We have already in year 2024 posted three reports by Hellmuth on God N and three on God D. Now we post two on God L and a third report that shows a headdress that shares some features with God L to the point that I call it a “pseudo-God L” headdress. It is worn by warriors and deer hunters and by Maya ballplayers who may be showing their relationship to warriors or to deer hunters. But the actual God L is a patron of long-distance merchants who hiked from the Maya heartland north deep into Mexico (through and past Cacaxtla) and probably also hiked down to Costa Rica (though the Maya may have traded through the Costa Sur where Costa Sur people went back and forth to Costa Rica so that the Peten Maya had only to go to Kaminaljuyu to get goods brought up from the Costa Sur trade network.
It is also now well known that there was a Maya barrio or zone in the imperial capital of Teotihuacan and Teotihuacan barrio in Tikal and probably other sites as well.
It helps to learn how to recognize old God L and how to distinguish him from old God D and old God N.

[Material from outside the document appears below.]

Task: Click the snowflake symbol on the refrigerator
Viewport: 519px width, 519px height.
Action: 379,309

These reports are to assist the classification and cataloging with search terms for both Kerr rollouts in the new Dumbarton Oaks database and also to assist in the classification and cataloging with search terms for all the Nicholas Hellmuth photos that show God L, that are now donated to Dumbarton Oaks, Trustees for Harvard University.

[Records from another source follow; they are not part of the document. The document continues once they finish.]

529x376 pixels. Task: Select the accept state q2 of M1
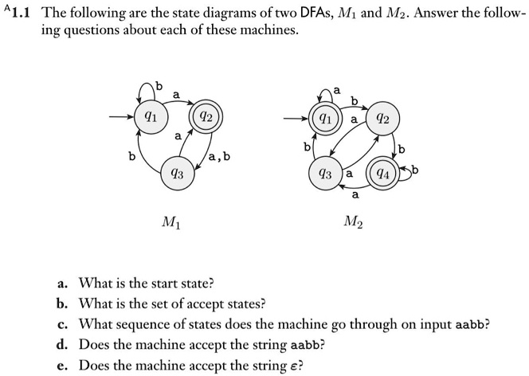click(206, 117)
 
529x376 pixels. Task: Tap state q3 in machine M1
click(178, 174)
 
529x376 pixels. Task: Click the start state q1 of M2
click(325, 119)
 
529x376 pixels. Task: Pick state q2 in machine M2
click(382, 119)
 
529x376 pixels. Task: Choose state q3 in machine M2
click(326, 174)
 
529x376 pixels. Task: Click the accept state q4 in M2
click(383, 174)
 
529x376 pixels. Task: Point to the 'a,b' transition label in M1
click(219, 156)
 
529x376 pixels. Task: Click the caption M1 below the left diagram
click(171, 222)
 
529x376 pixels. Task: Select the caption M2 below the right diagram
click(353, 222)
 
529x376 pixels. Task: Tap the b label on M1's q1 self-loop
click(159, 86)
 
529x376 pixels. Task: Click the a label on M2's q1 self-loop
click(337, 90)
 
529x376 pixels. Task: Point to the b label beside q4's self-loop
click(415, 170)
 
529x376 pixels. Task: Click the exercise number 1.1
click(20, 13)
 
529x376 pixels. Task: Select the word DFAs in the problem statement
click(316, 13)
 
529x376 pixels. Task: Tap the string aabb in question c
click(470, 325)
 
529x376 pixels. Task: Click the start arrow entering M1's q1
click(121, 117)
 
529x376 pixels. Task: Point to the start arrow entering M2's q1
click(296, 119)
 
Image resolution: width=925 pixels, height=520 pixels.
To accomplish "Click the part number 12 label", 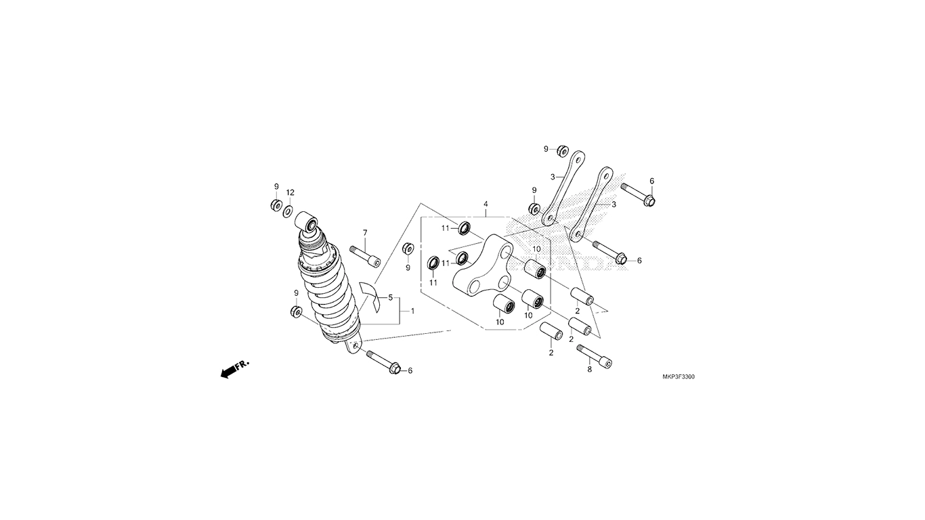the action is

So a helpful segment is a list of rollouts which have God L in search terms in the Maya Vase Data Base but are unlikely God L whasoever.
Since God L is an aged deity like God N and God D, and since there are now one or maybe even two aged deities—one a deer hunting patron, the other resides also in a giant fanged serpent monster mouth. One is probably the “old dying god” with deer antlers and/or deer ears. We have a monumental four volumes in preparation on the iconography of deer in Maya art that shows all the variants of these old gods—which are listed as God N or occasionally God D in Maya Vase Data Base—most are neither though a few may be God N-variants.
God M is also considered a Merchant God, but he is mainly present in the codices and only rarely in Classic Maya vases, bowls, and plates.